### [Instructions for the task]
Look through the data and write out every line with the word "sidebar" in it.

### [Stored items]
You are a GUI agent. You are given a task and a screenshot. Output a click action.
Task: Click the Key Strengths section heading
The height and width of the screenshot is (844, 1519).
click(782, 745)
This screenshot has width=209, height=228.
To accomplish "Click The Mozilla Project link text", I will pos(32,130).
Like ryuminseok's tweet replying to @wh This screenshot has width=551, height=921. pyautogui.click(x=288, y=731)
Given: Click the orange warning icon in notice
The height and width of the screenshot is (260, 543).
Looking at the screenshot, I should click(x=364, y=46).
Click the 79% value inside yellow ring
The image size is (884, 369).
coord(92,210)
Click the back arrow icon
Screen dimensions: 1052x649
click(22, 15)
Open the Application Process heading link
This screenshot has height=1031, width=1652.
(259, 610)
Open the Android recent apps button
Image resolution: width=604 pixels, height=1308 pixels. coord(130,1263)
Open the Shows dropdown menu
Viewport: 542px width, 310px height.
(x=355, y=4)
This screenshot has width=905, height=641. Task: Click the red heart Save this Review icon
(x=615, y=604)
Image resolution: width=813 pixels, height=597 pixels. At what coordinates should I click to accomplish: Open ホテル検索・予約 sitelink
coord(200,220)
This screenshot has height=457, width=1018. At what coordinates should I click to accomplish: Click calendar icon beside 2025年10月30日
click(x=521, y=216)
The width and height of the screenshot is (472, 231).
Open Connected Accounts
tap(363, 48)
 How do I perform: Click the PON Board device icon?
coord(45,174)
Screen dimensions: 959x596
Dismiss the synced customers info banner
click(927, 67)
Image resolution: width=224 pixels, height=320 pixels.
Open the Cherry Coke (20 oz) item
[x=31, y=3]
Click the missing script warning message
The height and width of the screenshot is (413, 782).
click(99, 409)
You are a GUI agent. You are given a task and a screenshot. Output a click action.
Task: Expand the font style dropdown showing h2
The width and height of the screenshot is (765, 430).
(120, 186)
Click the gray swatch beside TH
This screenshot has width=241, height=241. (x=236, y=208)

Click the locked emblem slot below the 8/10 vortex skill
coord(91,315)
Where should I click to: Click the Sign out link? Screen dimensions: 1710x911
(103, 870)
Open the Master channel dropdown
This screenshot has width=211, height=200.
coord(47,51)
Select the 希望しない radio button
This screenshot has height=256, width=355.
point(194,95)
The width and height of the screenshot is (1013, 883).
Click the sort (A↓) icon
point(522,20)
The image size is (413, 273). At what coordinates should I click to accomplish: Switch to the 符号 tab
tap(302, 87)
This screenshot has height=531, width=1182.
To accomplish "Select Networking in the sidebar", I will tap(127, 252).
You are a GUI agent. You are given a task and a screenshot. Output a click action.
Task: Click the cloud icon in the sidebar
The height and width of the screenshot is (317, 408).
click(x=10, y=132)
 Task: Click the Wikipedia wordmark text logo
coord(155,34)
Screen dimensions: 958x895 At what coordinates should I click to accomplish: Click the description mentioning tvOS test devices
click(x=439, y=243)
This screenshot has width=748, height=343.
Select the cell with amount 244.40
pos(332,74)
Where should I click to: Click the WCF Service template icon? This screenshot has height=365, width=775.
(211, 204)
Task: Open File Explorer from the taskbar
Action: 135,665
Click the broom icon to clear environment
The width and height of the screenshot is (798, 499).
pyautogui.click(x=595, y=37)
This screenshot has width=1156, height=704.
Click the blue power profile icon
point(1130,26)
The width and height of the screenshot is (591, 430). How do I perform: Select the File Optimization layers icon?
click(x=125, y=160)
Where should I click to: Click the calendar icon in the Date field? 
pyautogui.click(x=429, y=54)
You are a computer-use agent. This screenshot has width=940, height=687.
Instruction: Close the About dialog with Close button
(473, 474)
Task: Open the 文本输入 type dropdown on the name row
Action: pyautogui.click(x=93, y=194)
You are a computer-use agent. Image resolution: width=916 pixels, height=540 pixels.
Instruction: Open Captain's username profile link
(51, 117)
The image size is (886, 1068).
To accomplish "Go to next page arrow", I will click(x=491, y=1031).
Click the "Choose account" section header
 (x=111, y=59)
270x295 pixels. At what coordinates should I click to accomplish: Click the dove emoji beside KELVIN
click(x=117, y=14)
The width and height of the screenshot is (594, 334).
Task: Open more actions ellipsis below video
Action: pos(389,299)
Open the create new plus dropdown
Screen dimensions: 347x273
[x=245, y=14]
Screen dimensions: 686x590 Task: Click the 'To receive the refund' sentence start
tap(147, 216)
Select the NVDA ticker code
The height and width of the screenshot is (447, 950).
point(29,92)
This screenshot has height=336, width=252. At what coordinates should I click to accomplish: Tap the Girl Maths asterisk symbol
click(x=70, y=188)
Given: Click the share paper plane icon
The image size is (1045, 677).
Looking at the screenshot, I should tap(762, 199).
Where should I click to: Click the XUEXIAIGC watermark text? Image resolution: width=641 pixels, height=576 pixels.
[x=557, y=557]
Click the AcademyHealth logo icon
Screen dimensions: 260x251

### [Final answer]
To accomplish "Select Networking in the sidebar", I will tap(127, 252).
Task: Click the cloud icon in the sidebar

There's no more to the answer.